Studies were included in the review if they

• Were randomized controlled trials.
• Compared the efficacy of aprepitant with placebo or no intervention for the prophylaxis of CINV.
• Contained information regarding the complete control of vomiting or nausea during the first 24 hours or the first 24 hours after chemotherapy administration.
• Had at least 80% follow up.

Studies were excluded if they

• Involved patients receiving radiotherapy treatment.
• Only provided pharmacokinetic information.
• Included healthy people or animals.
• Involved patients with depression and other nervous system diseases.
• Had insufficient data on efficacy of aprepitant.
• Had subjects who were applied more than once.
   

• The total number of references initially identified was 327; of these, 29 were retrieved for detailed evaluation.
• The evaluation method was not specified.
• When abstracts and published articles were found on the same population, only the articles were used for analysis.
• When studies used a crossover design, only data during the first cycle was used for analysis.

• The final number of studies included was 15 representing a total of 4,798 patients (2,419 experimental and 2,379 control).
• The sample range across all studies was 45–866.
• Key sample characteristics were not specified.

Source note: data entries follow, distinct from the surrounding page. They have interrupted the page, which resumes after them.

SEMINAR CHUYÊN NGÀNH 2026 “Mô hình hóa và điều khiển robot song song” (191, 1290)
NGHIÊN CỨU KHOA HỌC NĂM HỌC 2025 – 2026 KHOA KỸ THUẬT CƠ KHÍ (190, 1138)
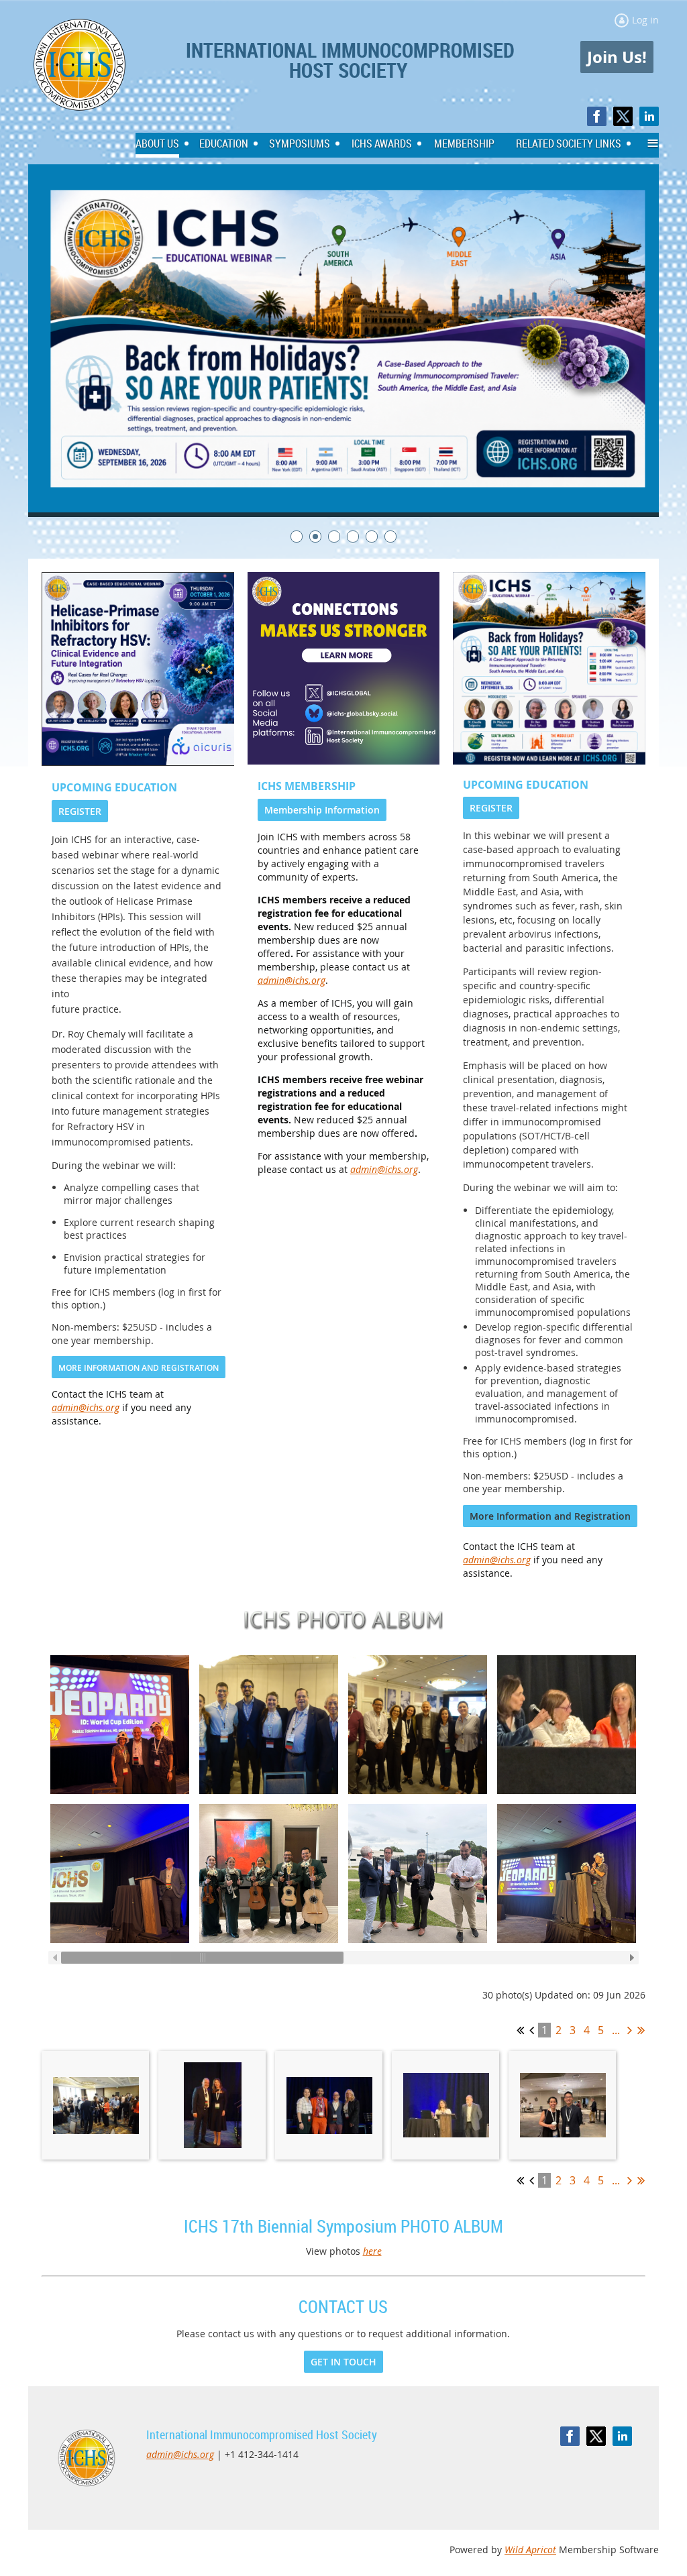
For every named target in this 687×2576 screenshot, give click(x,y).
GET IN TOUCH (343, 2361)
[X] (623, 116)
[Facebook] (596, 116)
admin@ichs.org (85, 1407)
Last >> (641, 2030)
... (616, 2030)
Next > (630, 2030)
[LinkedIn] (649, 116)
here (372, 2251)
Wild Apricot (530, 2549)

All patients were in active treatment.

• Incidence of emesis was significantly reduced in the aprepitant group on the first day of chemotherapy (relative response [RR] = 1.13, 95% CI = 1.10–1.16). 
• Incidence of delayed nausea and vomiting from days 2–5 after chemotherapy was also significantly reduced (RR = 1.35, 95% CI = 1.22–1.48). 
• Aprepitant and ondansetron or granisetron demonstrated superior nausea and vomiting control compared to nonaprepitant regimens; however, aprepitant plus palonosetron did not show any superiority. 
• No significant differences were found regarding the occurrence of adverse effects in aprepitant versus control groups.

Aprepitant is effective in the prevention of delayed CINV. Aprepitant improves the antiemetic effect of ondansetron and dexamethasone in patients receiving cisplatin-based chemotherapy.

Aprepitant is effective and safe for the prevention of CINV in the acute and delayed phases of treatment.